Requirement: Reproduce the lines below, changing every instance of "Identify the location of" to "Find the position of" and leaving all else unaltered.

=-=-=-=-=

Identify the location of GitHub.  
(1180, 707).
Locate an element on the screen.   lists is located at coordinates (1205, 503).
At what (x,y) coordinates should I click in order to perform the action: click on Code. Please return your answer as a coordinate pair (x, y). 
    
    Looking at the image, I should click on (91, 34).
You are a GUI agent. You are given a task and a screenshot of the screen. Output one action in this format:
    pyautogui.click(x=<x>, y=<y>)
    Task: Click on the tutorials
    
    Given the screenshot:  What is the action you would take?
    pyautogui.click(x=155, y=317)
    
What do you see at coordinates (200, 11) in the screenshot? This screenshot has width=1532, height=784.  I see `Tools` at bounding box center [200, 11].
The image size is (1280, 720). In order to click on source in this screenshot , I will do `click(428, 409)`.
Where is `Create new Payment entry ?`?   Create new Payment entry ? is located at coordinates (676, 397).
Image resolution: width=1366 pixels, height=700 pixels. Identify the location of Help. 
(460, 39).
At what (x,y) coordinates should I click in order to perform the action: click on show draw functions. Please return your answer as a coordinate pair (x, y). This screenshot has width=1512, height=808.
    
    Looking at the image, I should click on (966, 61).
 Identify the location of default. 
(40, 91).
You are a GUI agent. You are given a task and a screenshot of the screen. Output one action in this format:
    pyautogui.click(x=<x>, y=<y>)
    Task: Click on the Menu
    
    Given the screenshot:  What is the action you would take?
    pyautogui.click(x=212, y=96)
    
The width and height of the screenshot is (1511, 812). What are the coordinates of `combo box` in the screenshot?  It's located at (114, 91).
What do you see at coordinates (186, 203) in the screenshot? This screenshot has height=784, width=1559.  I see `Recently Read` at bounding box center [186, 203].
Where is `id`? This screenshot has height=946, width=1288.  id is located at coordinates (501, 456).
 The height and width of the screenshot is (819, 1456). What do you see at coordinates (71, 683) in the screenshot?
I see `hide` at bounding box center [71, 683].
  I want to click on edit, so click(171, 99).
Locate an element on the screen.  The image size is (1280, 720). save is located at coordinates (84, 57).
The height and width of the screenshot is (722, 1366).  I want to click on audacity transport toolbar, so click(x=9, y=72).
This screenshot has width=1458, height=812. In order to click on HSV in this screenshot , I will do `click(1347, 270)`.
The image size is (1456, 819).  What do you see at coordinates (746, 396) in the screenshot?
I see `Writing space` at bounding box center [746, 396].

=-=-=-=-=

Finished task:
Find the position of GitHub.  
(1180, 707).
Locate an element on the screen.   lists is located at coordinates (1205, 503).
At what (x,y) coordinates should I click in order to perform the action: click on Code. Please return your answer as a coordinate pair (x, y). 
    
    Looking at the image, I should click on (91, 34).
You are a GUI agent. You are given a task and a screenshot of the screen. Output one action in this format:
    pyautogui.click(x=<x>, y=<y>)
    Task: Click on the tutorials
    
    Given the screenshot:  What is the action you would take?
    pyautogui.click(x=155, y=317)
    
What do you see at coordinates (200, 11) in the screenshot? This screenshot has width=1532, height=784.  I see `Tools` at bounding box center [200, 11].
The image size is (1280, 720). In order to click on source in this screenshot , I will do `click(428, 409)`.
Where is `Create new Payment entry ?`?   Create new Payment entry ? is located at coordinates (676, 397).
Image resolution: width=1366 pixels, height=700 pixels. Find the position of Help. 
(460, 39).
At what (x,y) coordinates should I click in order to perform the action: click on show draw functions. Please return your answer as a coordinate pair (x, y). This screenshot has width=1512, height=808.
    
    Looking at the image, I should click on (966, 61).
 Find the position of default. 
(40, 91).
You are a GUI agent. You are given a task and a screenshot of the screen. Output one action in this format:
    pyautogui.click(x=<x>, y=<y>)
    Task: Click on the Menu
    
    Given the screenshot:  What is the action you would take?
    pyautogui.click(x=212, y=96)
    
The width and height of the screenshot is (1511, 812). What are the coordinates of `combo box` in the screenshot?  It's located at (114, 91).
What do you see at coordinates (186, 203) in the screenshot? This screenshot has height=784, width=1559.  I see `Recently Read` at bounding box center [186, 203].
Where is `id`? This screenshot has height=946, width=1288.  id is located at coordinates (501, 456).
 The height and width of the screenshot is (819, 1456). What do you see at coordinates (71, 683) in the screenshot?
I see `hide` at bounding box center [71, 683].
  I want to click on edit, so click(171, 99).
Locate an element on the screen.  The image size is (1280, 720). save is located at coordinates (84, 57).
The height and width of the screenshot is (722, 1366).  I want to click on audacity transport toolbar, so click(x=9, y=72).
This screenshot has width=1458, height=812. In order to click on HSV in this screenshot , I will do `click(1347, 270)`.
The image size is (1456, 819).  What do you see at coordinates (746, 396) in the screenshot?
I see `Writing space` at bounding box center [746, 396].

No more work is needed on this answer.